This is a very interesting topic. The next question I would raise and what percentage of the taxable income do those 5% make ... and I believe it is more than 35%.

Besides differences on economic policy there are fundamental differences of what a "fair" tax policy should be ...
* everyone pays the same amount (no one seems to advocate this)
* everyone pays the same rate (Steve Forbes)
* the tax rates should be progressive with the the tax rates increasing as income goes up (on one side "thay can afford it" ... on the other "this will stiffle investment") ... basic liberal position
* the tax cut should go directly to those that drive economic growth (one side "drive the economy" ... on the other "the rich get the biggest tax break") ... the basic conservative position

Personally I think Steve Forbes was on the right track with the trick being what to consider as income (both earned and investment income?) and what to consider in the tax rate (just income tax or also payroll taxes). If we included all income and all taxes I think it would be a position both the democrats and republicans could live with but both sides are too strident in their current position to come to such a compromise.

Fun stuff to discuss since there is no correct answer from all viewpoints.

By Mom101 (Mom101) on Wednesday, September 01, 2004 - 03:26 pm: Edit

I think a flat tax rate is the most fair system And it can be on money earned in any way. Why is it fair to pay a higher percentage because you make more money? Isn't that a pure socialist concept?

By Simba (Simba) on Wednesday, September 01, 2004 - 03:55 pm: Edit

Why is it fair to pay a higher percentage because you make more money?

Because we are compassionate, we want to increase standard of living of all - not just few privillaged.

And to be objective...it is the more privillaged that benefit more from the government spending.

By Hayden (Hayden) on Thursday, September 02, 2004 - 12:40 am: Edit

I've asked this question before and never gotten an answer, so I'm still wondering.

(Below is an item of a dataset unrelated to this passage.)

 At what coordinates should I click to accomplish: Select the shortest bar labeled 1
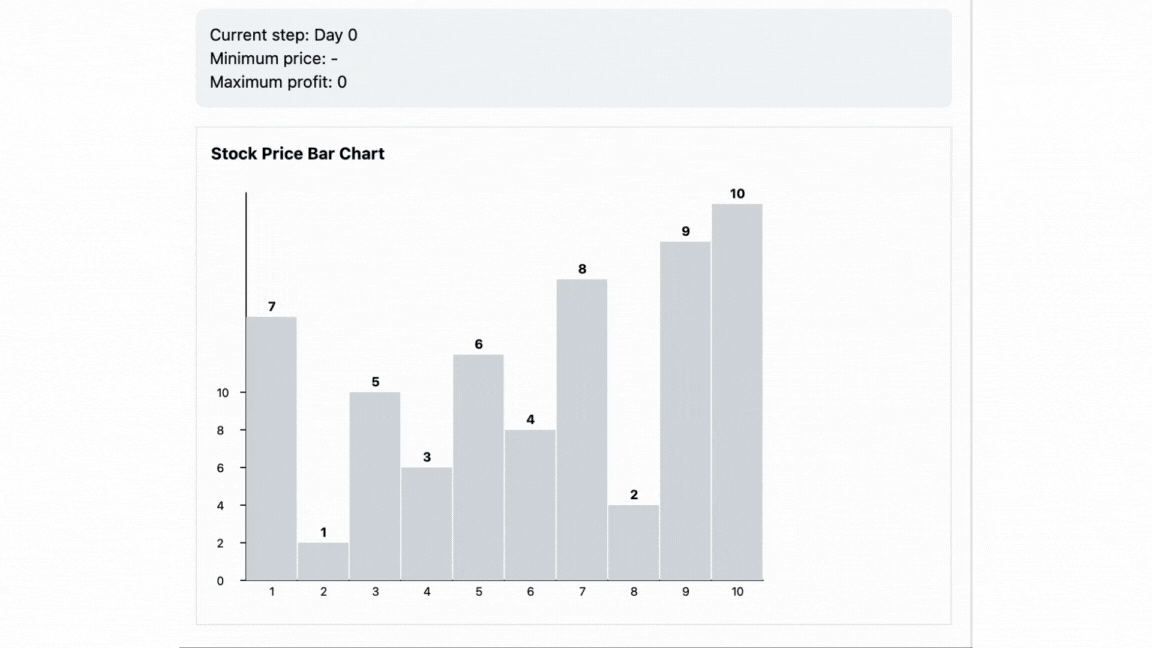(323, 561)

When people discuss the percentages of their income that people pay, are they referring to taxable income, or to gross income?

By Mom101 (Mom101) on Thursday, September 02, 2004 - 01:42 am: Edit

You pay taxes on gross income.

Simba, come again...how do the privileged benefit more by gov't spending? Most of the wealthy I know do not avail themselves of public education, welfare or most government programs. Their kids don't get subsidized school loans. They drive the same roads and enjoy the same infrastructure as everyone else.

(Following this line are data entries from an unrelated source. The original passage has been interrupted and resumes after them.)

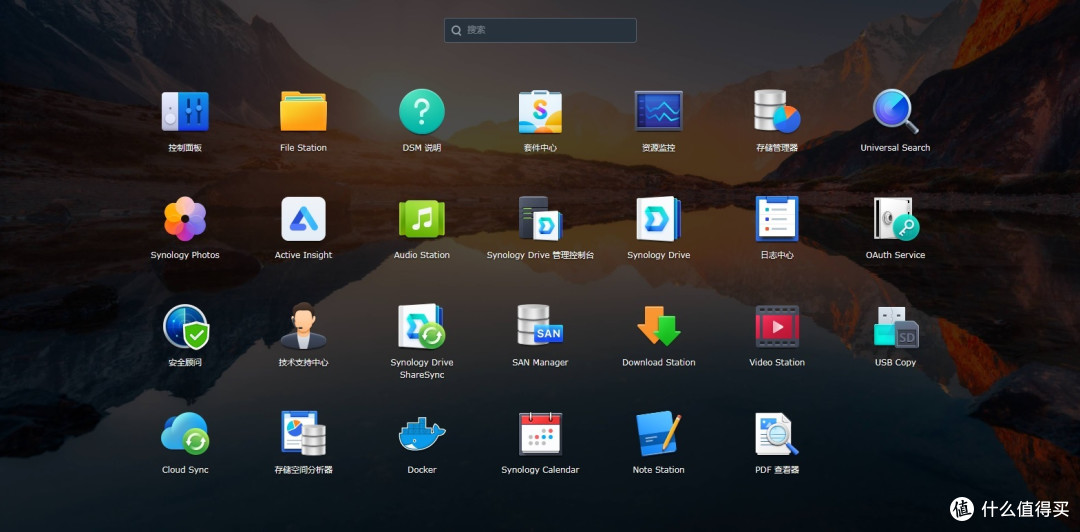Open Synology Drive 管理控制台
The image size is (1080, 532).
[540, 219]
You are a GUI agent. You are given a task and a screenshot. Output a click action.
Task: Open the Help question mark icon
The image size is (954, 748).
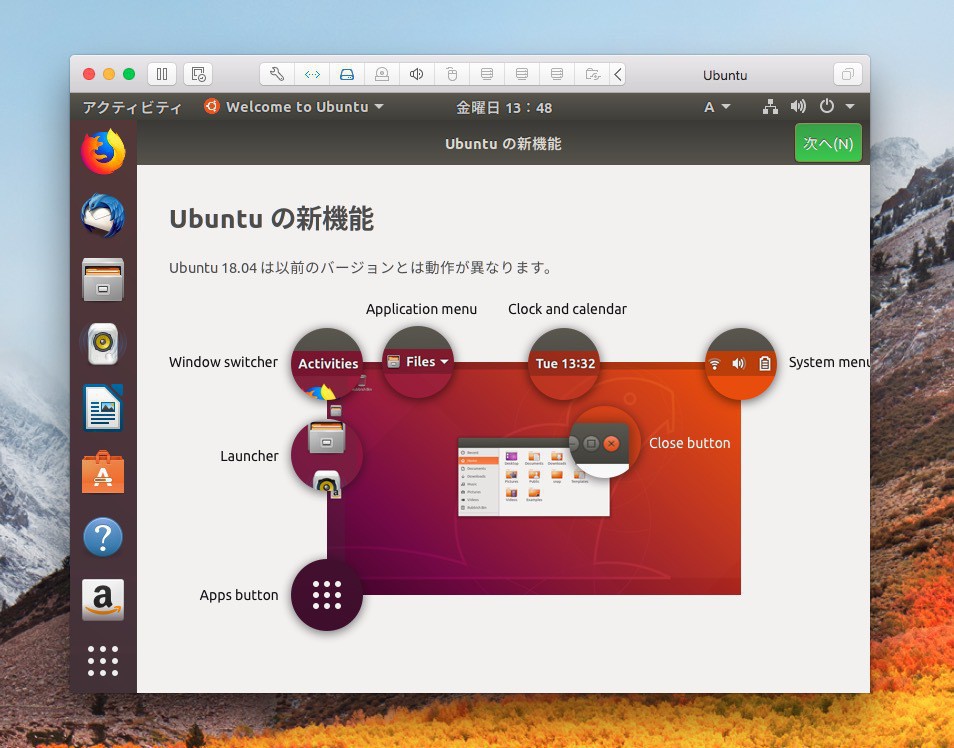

And why do you find it compassionate to pay a higher percentage of income? The wealthy are contributing way more in sheer dollars. The top 5% pay over 35% of income taxes. When will it ever be enough? Do you believe in welfare states or do you recognize that free markets create jobs and prosperity?

By Lizschup (Lizschup) on Thursday, September 02, 2004 - 08:03 am: Edit

The top 5% do not pay 35% in Federal Income taxes. It is around 27% and many of them have ways to legally avoid paying that high of a tax.

Letting the rich elite keep their money does not create jobs - The Reagan trickle down economics is not a valid economic theory and has been shown to be false. And where are those jobs? OH, we have to give this "visionary" president four more years before we'll see the effects of this tax cut-let him cut taxes even more and run the deficit up.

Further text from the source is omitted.